The Jays kick-off their 2013 campaign one week from now, welcoming the Indians to the Rogers Centre.

For the first time in years, Toronto opens a baseball season not as a “hopeful” team – a team that may make the playoffs if everything goes right – but as a legitimate contender.  People – real life people! – are even picking the Toronto Blue Jays to win the World Series.  It’s incredible isn’t it?

But you can read about what those other people think  elsewhere.

Here, you will get the terrible predictions of a buffoon. 

Today 500 Level Fan wraps up our season prediction columns with a look at the 2013 Toronto Blue Jays.

Here are 25 predictions about Toronto’s upcoming season.  Enjoy!

1. Jose Bautista returns to the field with a vengeance, showing no ill effects of his wrist injury by slugging 42 home runs.

2. On Friday April 5th, Jays fans welcome back former manager John Farrell with the loudest and most hate-filled chorus of boo’s since the 2009 return of A.J. Burnett.

3. Edwin Encarnacion proves that 2012 was no fluke by exceeding the 35 HR and 100 RBI milestones.

4. Brett Lawrie has an outstanding year, albeit one interrupted by two separate stints on the disabled list.

5. As much as I want him to succeed, Colby Rasmus continues to struggle, finding himself platooning in CF by the end of the season.

6. Adam Lind has a nice rebound year, but not good enough to prevent the Jays from acquiring Justin Morneau at the July trade deadline to solidify 1B.

7. After suffering through a 2012 that saw only two pitchers make 30 starts and zero reach 200 innings, 2013 will see four starters reach those milestones. 

8. At some point in 2013, Ricky Romero pitches in the minor leagues – with AA New Hampshire a real possibility.

9. After allowing 9 passed balls in 2012, J.P. Arencibia allows 10 in 2013 – not great, but very good considering he will spend time catching R.A. Dickey.

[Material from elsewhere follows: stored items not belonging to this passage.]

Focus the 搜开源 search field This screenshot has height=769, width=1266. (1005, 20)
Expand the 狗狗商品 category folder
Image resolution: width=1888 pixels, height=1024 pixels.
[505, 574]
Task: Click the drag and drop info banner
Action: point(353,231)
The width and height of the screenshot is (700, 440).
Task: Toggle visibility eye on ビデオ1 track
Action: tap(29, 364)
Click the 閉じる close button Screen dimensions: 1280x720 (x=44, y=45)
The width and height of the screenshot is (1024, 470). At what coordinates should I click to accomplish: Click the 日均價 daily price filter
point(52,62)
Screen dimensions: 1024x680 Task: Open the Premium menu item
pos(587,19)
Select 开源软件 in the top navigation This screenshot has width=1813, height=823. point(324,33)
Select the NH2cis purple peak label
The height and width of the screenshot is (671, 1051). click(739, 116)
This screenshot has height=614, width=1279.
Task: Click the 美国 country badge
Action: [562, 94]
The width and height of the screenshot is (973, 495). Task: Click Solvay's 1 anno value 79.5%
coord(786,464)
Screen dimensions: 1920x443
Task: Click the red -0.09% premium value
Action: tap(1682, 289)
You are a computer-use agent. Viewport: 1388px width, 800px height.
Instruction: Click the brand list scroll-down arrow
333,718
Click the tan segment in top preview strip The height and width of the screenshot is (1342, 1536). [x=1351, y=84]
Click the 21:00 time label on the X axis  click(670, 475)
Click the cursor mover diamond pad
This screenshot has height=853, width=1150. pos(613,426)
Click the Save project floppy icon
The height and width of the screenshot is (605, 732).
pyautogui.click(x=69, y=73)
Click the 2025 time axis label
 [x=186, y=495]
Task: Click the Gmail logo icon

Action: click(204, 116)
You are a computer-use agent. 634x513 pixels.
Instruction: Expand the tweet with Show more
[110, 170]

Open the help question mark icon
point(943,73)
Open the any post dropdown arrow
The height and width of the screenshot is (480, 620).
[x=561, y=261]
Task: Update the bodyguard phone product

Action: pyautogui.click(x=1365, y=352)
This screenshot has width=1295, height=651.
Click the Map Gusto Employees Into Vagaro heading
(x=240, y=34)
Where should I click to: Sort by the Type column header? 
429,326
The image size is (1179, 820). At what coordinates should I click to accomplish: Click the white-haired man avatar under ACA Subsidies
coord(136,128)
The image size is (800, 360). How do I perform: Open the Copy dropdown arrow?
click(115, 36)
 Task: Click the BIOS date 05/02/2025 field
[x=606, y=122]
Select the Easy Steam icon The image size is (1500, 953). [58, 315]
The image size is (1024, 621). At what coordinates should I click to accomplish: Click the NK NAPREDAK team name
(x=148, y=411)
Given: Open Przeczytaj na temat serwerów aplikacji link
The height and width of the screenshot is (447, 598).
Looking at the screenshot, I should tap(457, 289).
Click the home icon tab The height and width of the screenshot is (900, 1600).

10. Speaking of Dickey, he won’t be able to match his outstanding 2012 numbers, but still has an exceptional year in the AL East, posting a sub 3.50 ERA, and over 200 strikeouts.

11. For the first time since 1984 the Jays have three players – Jose Reyes, Emilio Bonifacio, and Rajai Davis – who exceed 30 stolen bases.  Depending on the amount of playing time Anthony Gose gets, there could be four.

12. After a decent, but not outstanding, start to the season, the Jays hit stride in July by ripping off an 11-game winning streak heading into the All-Star break against the Tigers, Twins, Indians, and Orioles.

13. Toronto finishes 10-9 against the Rays, the first time since 2006 that they finish above .500 against Tampa.

14. As the 25th man on the roster, Mark DeRosa puts up pedestrian-like numbers.  But they look absolutely Barry Bonds-like when compared to what last year’s 25th man Omar Vizquel posted.

15. Darren Oliver becomes one of the most valuable relievers in the league, posting a sub 1.75 ERA in mainly high leverage situations.

16. Jose Reyes becomes the third Toronto Blue Jay to hit for the cycle.

17. J.A. Happ makes at least 10 starts.

18. Bautista, Reyes, Encarnacion, and Brandon Morrow represent Toronto at the All-Star game.

19. Emilio Bonifacio ties a modern day record by stealing 6 bases in a single game.

20. Maicer Izturis puts up a solid season at the plate, by his season highlight is achieved in the field when he turns an unassisted triple play.

21. Dickey’s knuckler works wonders in a mid-summer game, as he strikes out 17 batters in a complete game shutout.

22. John Gibbons shows more emotion than John Farrell ever did, going to bat often for his players against the umpires, resulting in seven ejections.

23.  After being an absolute sink hole last year (.656 OPS – 5th worst in MLB), Toronto – led by Melky Cabrera – finishes in the top-10 in OPS for left fielders.

24. The Jays sweep the Yankees in Toronto in a September 17 – 19 series, increasing their lead for a playoff birth and dropping the Bronx Bombers to last in the AL East.

25. Toronto clinches a playoff spot, the first since 1993, on Thursday September 26th in Baltimore.  Yonge street goes crazy.